It’s a disgrace that 1000s of customers who are on NetScaler remain vulnerable to exploitation! The common comment is that the product is so complex. No one wants to touch it, so they are afraid to even patch it for vulnerabilities.
And poor Sharefile bet on the NetScaler for storage zones, which is the likely source of their vulnerabilities.
When the same people who ran the business a ground are still leading, what else do you expect?
Time to flush!
The biz strategy of I’ll be gone, you’ll be gone is in full effect.
Yup, the good old attach story left a lot of orphan Netscalers! What a nice sleigh of hand that was to show market growth!
Shhh! TK’s trying to sell Netscaler before anybody can figure out all these problems. We gotta make him rich, or you’ll be laid off.
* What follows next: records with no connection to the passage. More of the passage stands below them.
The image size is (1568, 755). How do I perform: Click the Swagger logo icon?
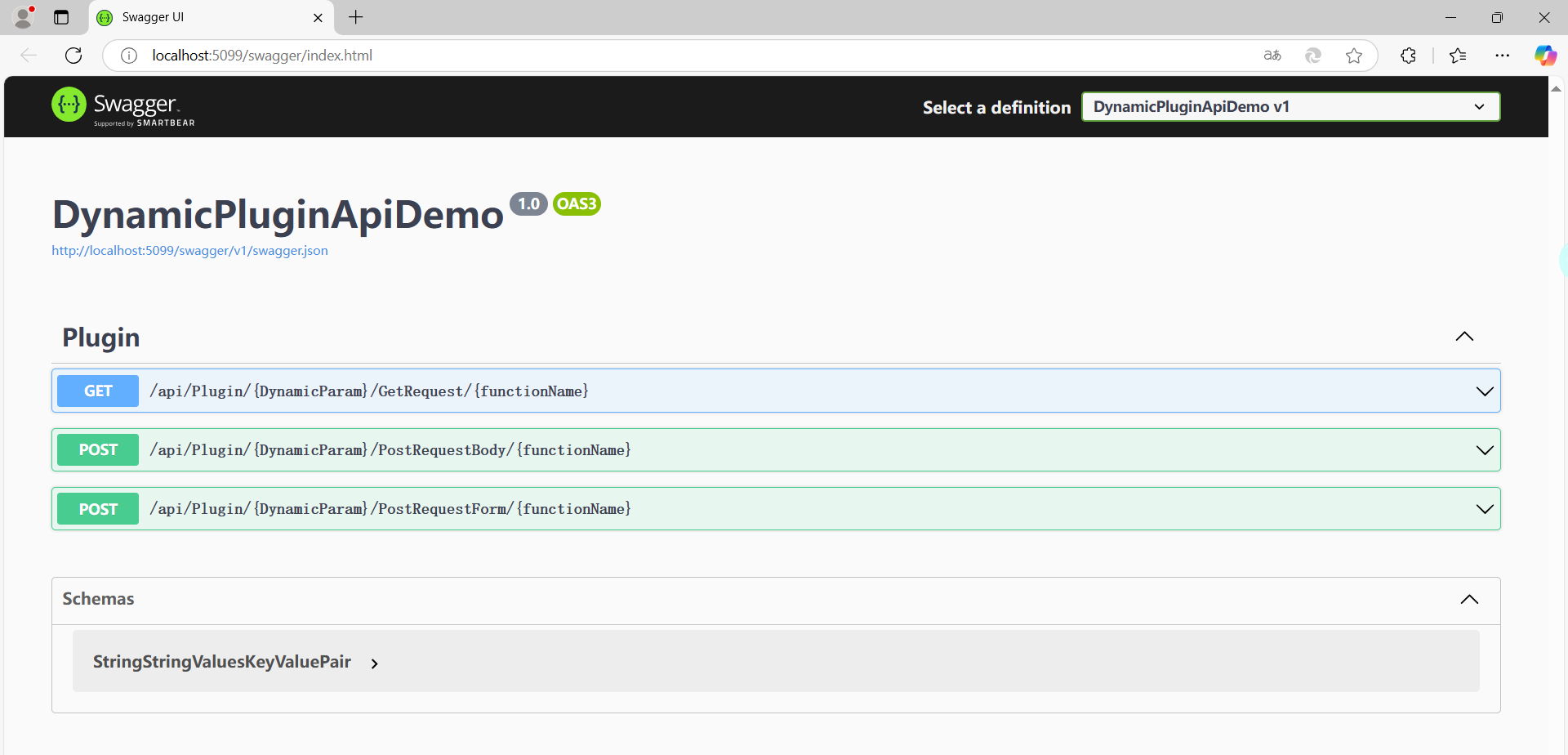69,105
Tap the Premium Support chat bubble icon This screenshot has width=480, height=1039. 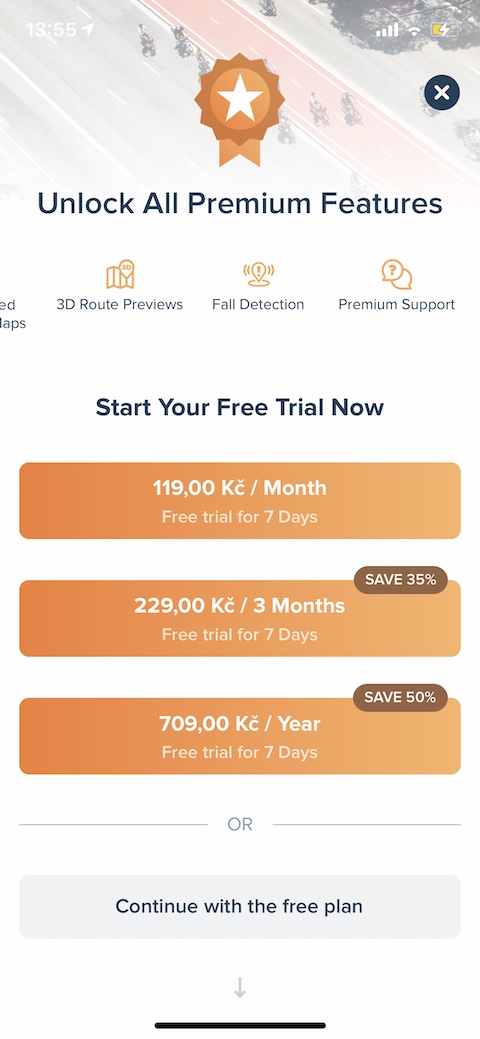396,274
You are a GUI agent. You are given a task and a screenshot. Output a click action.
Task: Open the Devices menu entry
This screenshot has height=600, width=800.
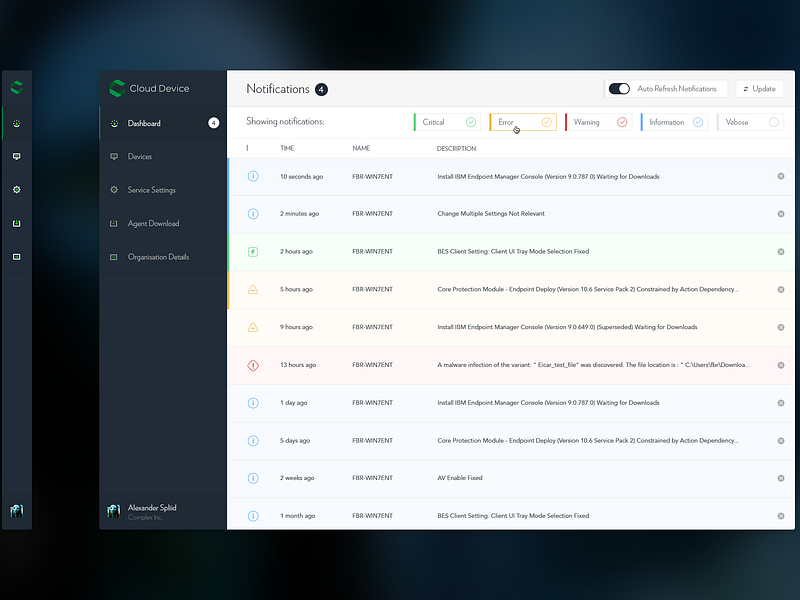coord(142,156)
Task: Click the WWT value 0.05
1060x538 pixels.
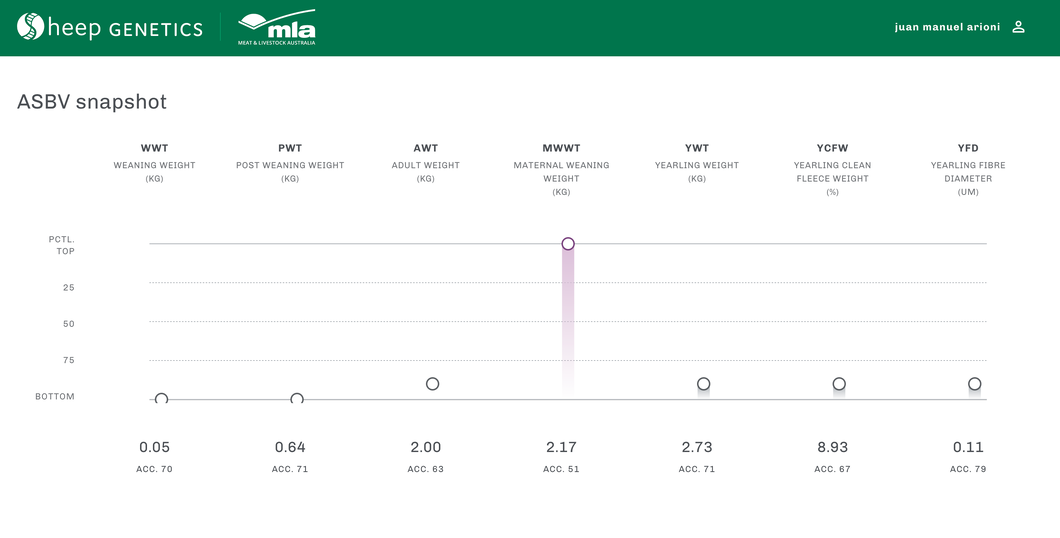Action: pos(154,447)
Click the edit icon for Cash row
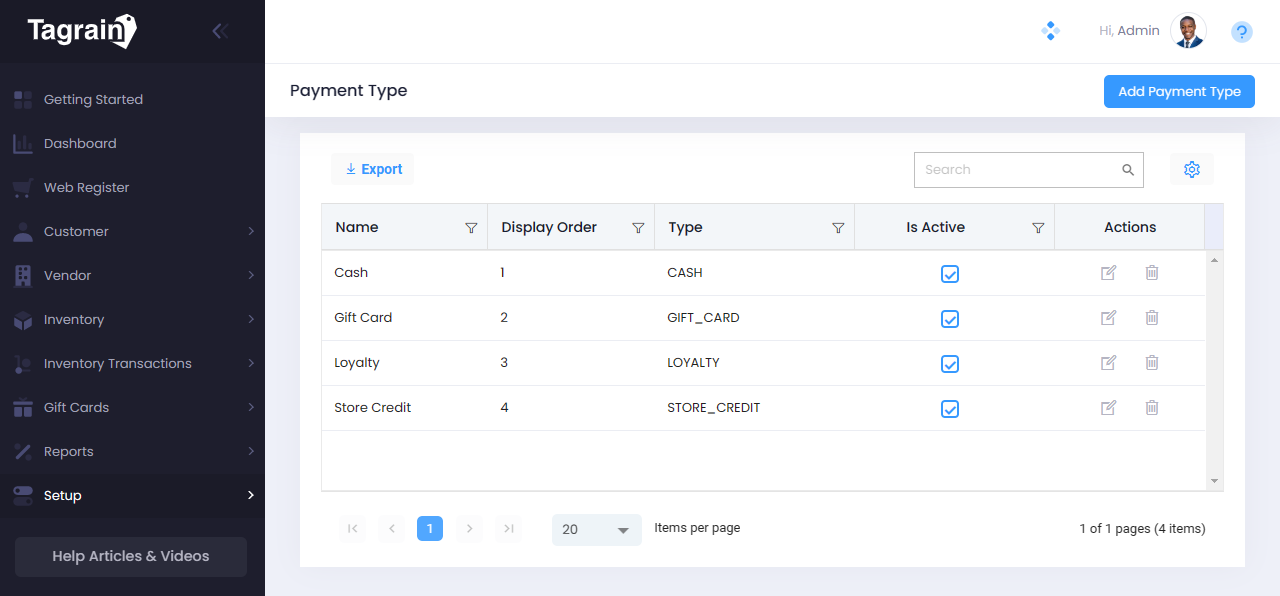Image resolution: width=1280 pixels, height=596 pixels. point(1108,273)
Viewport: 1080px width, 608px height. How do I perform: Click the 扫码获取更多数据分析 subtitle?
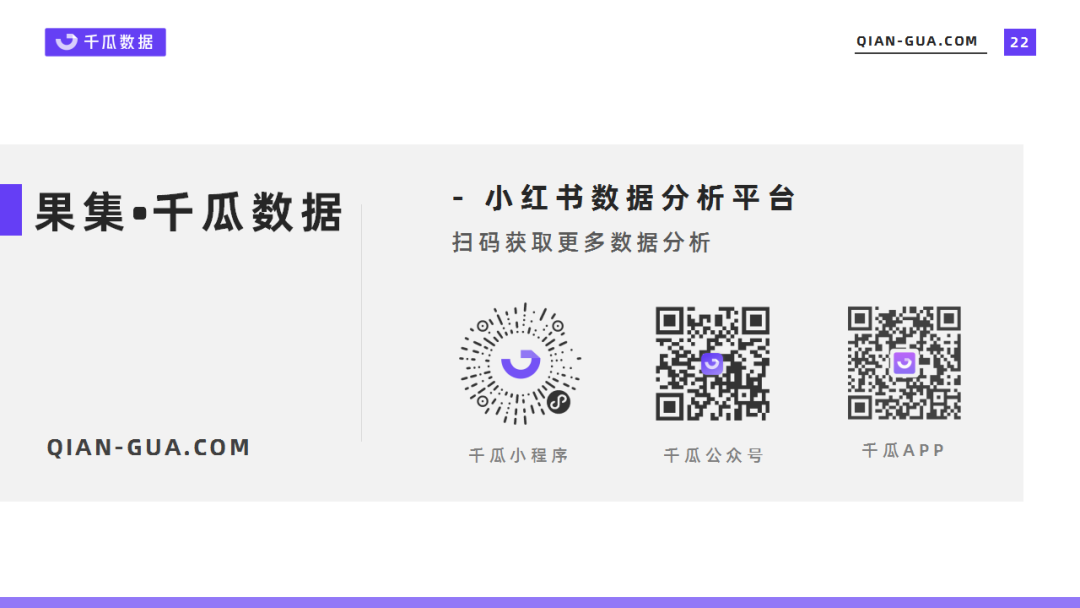click(x=581, y=242)
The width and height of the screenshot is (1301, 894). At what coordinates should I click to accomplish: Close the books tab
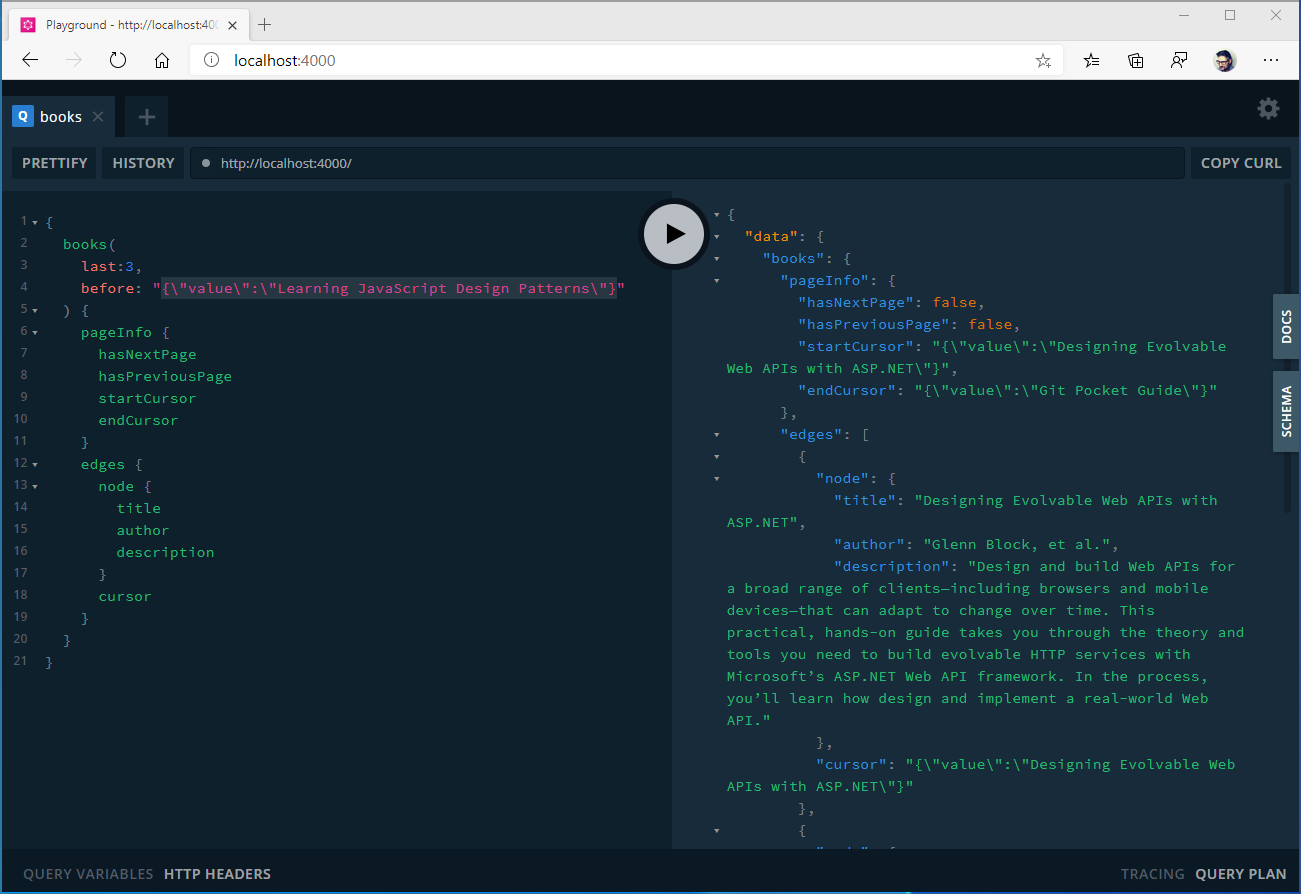98,116
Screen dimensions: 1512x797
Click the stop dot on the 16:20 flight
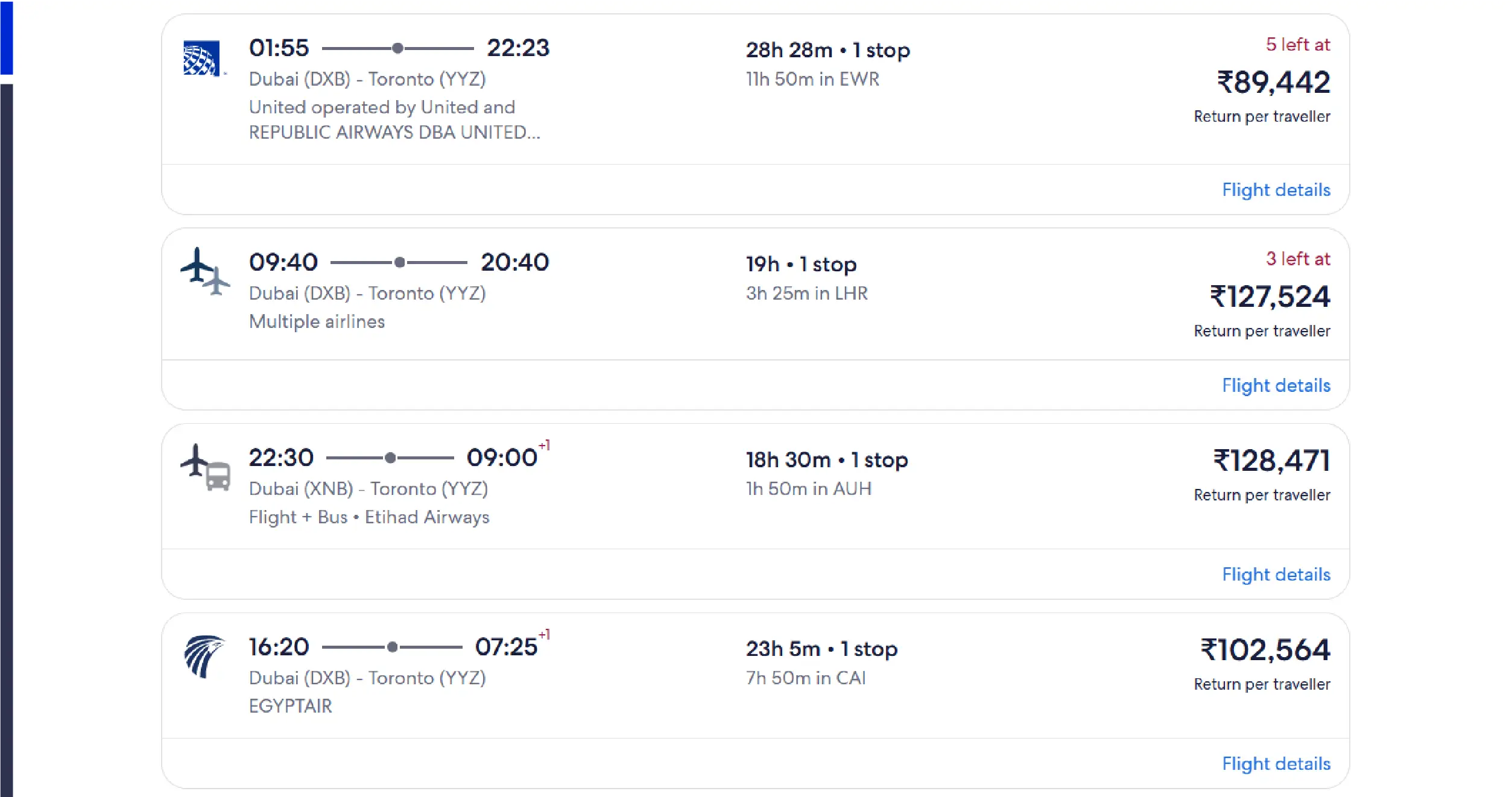click(x=392, y=647)
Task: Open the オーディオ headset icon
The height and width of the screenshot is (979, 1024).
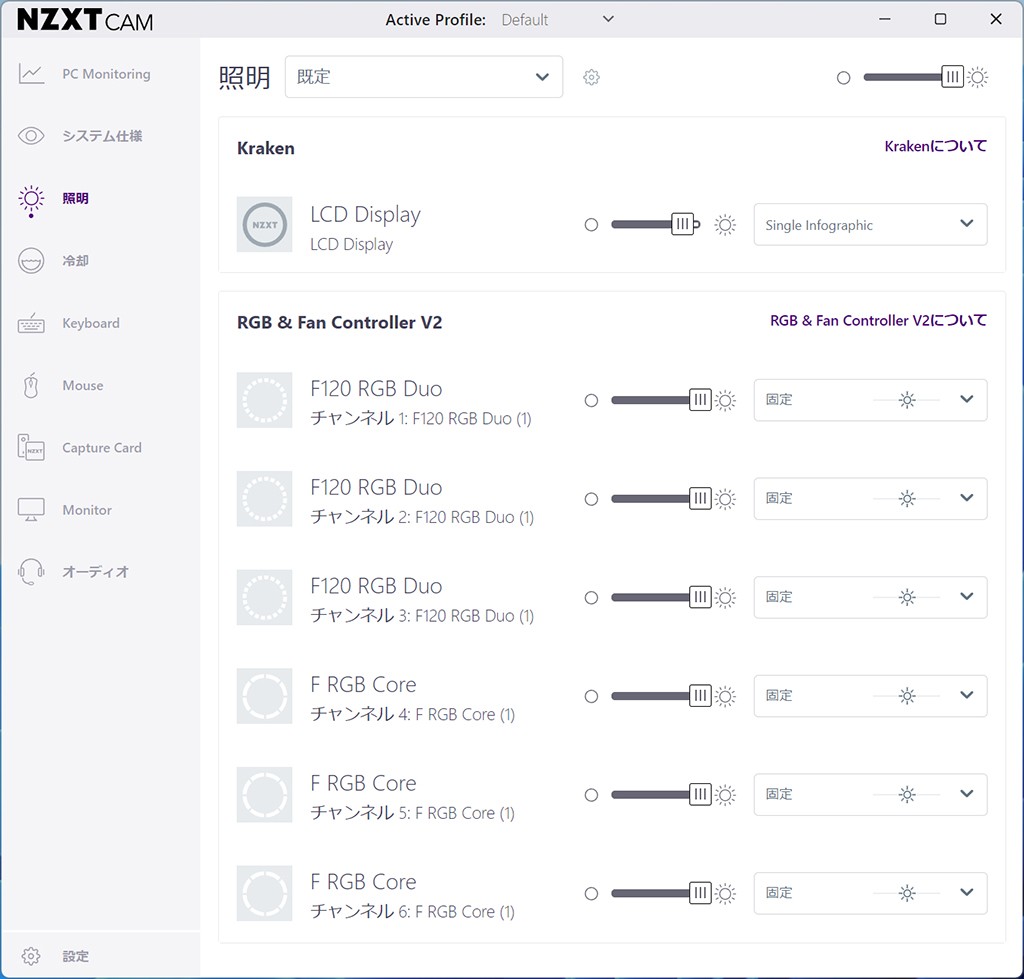Action: [31, 572]
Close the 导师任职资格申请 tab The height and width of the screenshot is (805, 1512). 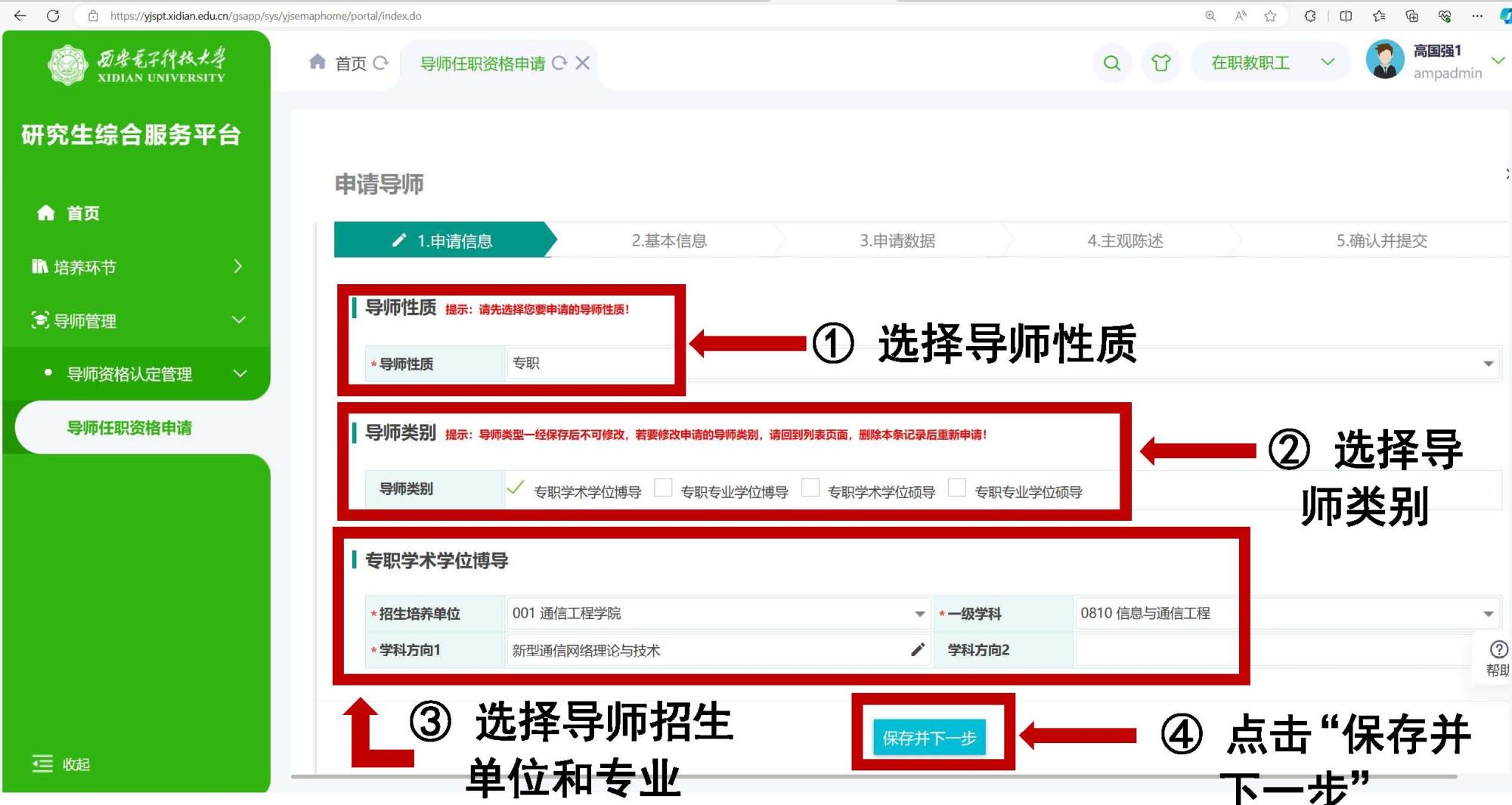coord(582,63)
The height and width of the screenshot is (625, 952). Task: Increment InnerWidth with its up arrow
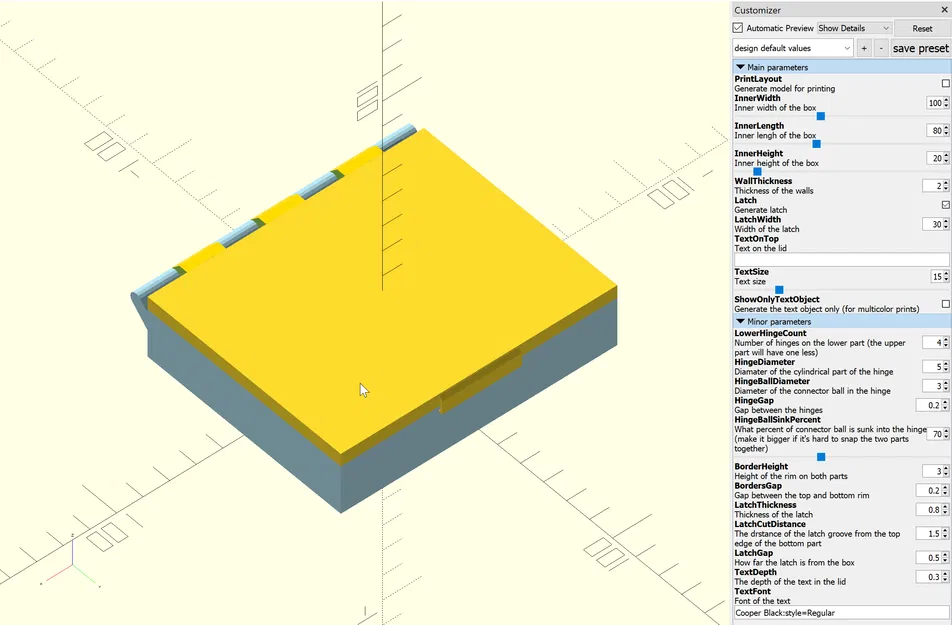pyautogui.click(x=946, y=99)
I did a Shodan scan last night and you can easily tell that the remaining 1500-1800+ Netscalers still unpatched (and probably exploited by now) are long forgotten, flat out unknown to the Cybersecurity team, or are being managed by a Citrix admin or 3rd party partner who knows nothing about Netscalers. So many times I sold Netscalers when I was at Citrix it was an attach, so there was the inevitable discussion and debate at the customer of who's responsible for it in IT. The networking teams almost never wanted to take them on as part of their area of responsibility or expertise because it was usually a niche product that was used only to front-end their Citrix traffic - it wasn't a part of their core networking stack/architecture. So more often than not the responsibility for managing/updating/hardening these things fell on the Citrix sys admins who for the most part are not typically core networking folks. I bet a lot of these are virtual appliances that are just being used as ICA Gateways and haven't been updated in a while.
Could this be why the cost conscious CEO opted to not use the free software despite touting it at his first all hands? Did this mark the downhill spiral from grand visions of a software titan to dumpster fire that doesn’t even use it’s own technology internally? Free with problems is not cheaper than paying for a problem free products, huh?